Kongre’nin siyasi anlamını özetlemek gerekirse ilk olarak Erdoğan’ın parti üzerindeki açık gücünün ve ‘hakemlik’ konumunun altını çizmek lazım… Görünen o ki artık Erdoğan AKP içinde siyaset üstü bir özellik kazanmış ve bunu partinin yönetimi açısından işlevsel kılmış durumda. Yakın gelecekte parti içi her türlü gerilimin Erdoğan’ın önüne getirilme ihtimali böylece artarken, bunun zaman içinde ‘kurumsallaşması’ da şaşırtıcı olmaz. Ancak Kongre’nin işaret ettiği ikinci sonuç Erdoğan’ın bu büyük gücünü dikkatli kullanma eğiliminde olabileceğini söylüyor: Davutoğlu AKP’yi geleceğe taşıyacak alternatifsiz bir lider olarak ortaya çıktı ve Erdoğan’ın parti içi hareket alanının genişliği de önemli ölçüde bu tercihten kaynaklanıyor. Nitekim Davutoğlu’na rakip olabilecek kişiler ve onların etrafındaki gruplar, bazı MKYK üyelikleri karşılığında yarıştan çekildiler. Üçüncü sonuç partinin gelenek ile gelecek, eski ile yeni, sağcılık ile yenilikçilik arasında bir koalisyon yapısına doğru kaymış olduğunun bu Kongre’de tescil edilmesi. MKYK’nın eklektik oluşumu bu durumu üst yönetime taşımış durumda. Buna bağlı olarak dördüncü nokta partinin teşkilat yapısında ihtiyaç duyulan restorasyonun bir süre için yavaş gideceği, parti içi bütünlük kaygısının özellikle seçime giderken öne çıkacağı. Eğer seçimde bir AKP başarısı ile karşılaşırsak, teşkilatın göreceli başarısı nedeniyle söz konusu restorasyonun bir süre daha erteleneceğini öngörebiliriz. Buna karşılık AKP seçimde başarısız olursa Davutoğlu’nun eli zayıflayacağı için, restorasyon yine ileri bir safhaya kalacaktır.
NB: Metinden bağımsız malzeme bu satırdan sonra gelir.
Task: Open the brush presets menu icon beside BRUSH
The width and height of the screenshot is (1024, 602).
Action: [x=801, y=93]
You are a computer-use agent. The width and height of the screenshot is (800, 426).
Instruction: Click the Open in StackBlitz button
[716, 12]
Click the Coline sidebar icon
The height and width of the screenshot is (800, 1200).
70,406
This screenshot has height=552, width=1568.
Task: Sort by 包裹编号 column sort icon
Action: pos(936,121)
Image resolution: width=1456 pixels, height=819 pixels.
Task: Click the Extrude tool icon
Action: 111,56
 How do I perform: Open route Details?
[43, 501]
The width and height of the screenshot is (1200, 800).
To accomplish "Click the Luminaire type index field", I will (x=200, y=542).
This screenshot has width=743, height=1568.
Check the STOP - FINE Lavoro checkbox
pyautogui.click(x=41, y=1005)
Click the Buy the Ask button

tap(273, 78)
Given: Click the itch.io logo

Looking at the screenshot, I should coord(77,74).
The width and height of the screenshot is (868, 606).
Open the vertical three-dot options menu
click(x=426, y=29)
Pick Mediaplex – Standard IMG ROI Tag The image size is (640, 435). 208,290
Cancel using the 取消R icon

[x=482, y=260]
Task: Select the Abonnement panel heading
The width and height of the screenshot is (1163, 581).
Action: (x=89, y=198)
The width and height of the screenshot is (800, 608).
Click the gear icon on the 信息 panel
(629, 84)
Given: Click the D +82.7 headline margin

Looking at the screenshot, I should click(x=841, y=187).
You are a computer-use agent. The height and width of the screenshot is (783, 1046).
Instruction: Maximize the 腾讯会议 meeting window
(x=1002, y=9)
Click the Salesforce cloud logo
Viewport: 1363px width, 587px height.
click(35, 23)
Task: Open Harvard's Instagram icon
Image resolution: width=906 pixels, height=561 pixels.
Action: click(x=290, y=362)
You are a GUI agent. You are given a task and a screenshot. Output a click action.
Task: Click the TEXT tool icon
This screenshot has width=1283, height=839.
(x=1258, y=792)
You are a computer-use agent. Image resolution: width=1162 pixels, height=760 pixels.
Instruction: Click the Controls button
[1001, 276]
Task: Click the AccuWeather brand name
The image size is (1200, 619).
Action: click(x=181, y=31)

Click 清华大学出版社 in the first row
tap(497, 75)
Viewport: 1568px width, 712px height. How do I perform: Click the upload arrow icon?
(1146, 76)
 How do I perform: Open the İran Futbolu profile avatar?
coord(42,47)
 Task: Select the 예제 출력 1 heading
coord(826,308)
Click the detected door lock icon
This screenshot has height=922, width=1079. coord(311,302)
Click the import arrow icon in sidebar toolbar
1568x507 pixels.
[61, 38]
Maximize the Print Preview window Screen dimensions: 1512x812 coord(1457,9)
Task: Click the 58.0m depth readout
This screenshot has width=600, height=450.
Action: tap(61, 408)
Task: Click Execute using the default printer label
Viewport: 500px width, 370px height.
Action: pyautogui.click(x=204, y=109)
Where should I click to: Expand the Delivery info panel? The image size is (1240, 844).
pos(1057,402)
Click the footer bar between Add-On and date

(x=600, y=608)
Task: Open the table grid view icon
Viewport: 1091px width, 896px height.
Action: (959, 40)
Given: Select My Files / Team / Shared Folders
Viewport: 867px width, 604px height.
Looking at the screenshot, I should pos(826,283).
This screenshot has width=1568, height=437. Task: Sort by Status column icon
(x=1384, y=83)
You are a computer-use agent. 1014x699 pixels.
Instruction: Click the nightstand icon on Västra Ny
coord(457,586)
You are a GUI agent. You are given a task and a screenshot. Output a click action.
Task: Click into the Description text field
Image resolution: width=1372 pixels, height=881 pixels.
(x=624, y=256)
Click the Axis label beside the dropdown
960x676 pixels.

Sonuçta Erdoğan’ın müdahalesi ile oluşan bu ‘denge’ yönetimi kısa vadede çıkabilecek sorunları ortadan kaldırarak AKP’nin seçime bütün gücüyle ağırlık koymasını sağlayabilir. Oysa on üç yılın sonunda kaçınılmaz olarak yorgunluk belirtileri gösteren parti, iyi hesaplanmış bir ‘sıçrama’ ile hem bir kopuş yaratma, hem de kuruluş ilkelerini hayata geçirme ihtiyacı içinde. Ne var ki Kongre’deki MKYK listesi sürekliliğin korunmasını ve bu parçalı birliktelikten yeni bir işbirliği enerjisi üretilmesini zorluyor.
Dolayısıyla önümüzdeki kısa süreçte AKP sadece bir seçim sınavı vermeyecek. Parti içi bütünlüğün de bu haliyle ve bu kadroyla ne denli taşınabilir olduğu ortaya çıkacak. Öte yandan bu sınavın sadece Başbakan’ı ilgilendirdiği de söylenemez. Erdoğan da aynı sınavla karşı karşıya ve bu durum söz konusu iki siyasetçinin daha yakın ve sağlam bir işbirliği üretmesini gerektiriyor. Yani bir üçüncü sınav daha var: Erdoğan ile Davutoğlu arasındaki ilişkinin parti ve ülke yönetimi açısından sinerji yaratıp yaratamayacağı, ya da aksine bir dezavantaja dönüşüp dönüşmeyeceği. Sınavların sonucu birbirine bağlı ve her şey Kasım seçimine kitlenmiş gibi gözüküyor.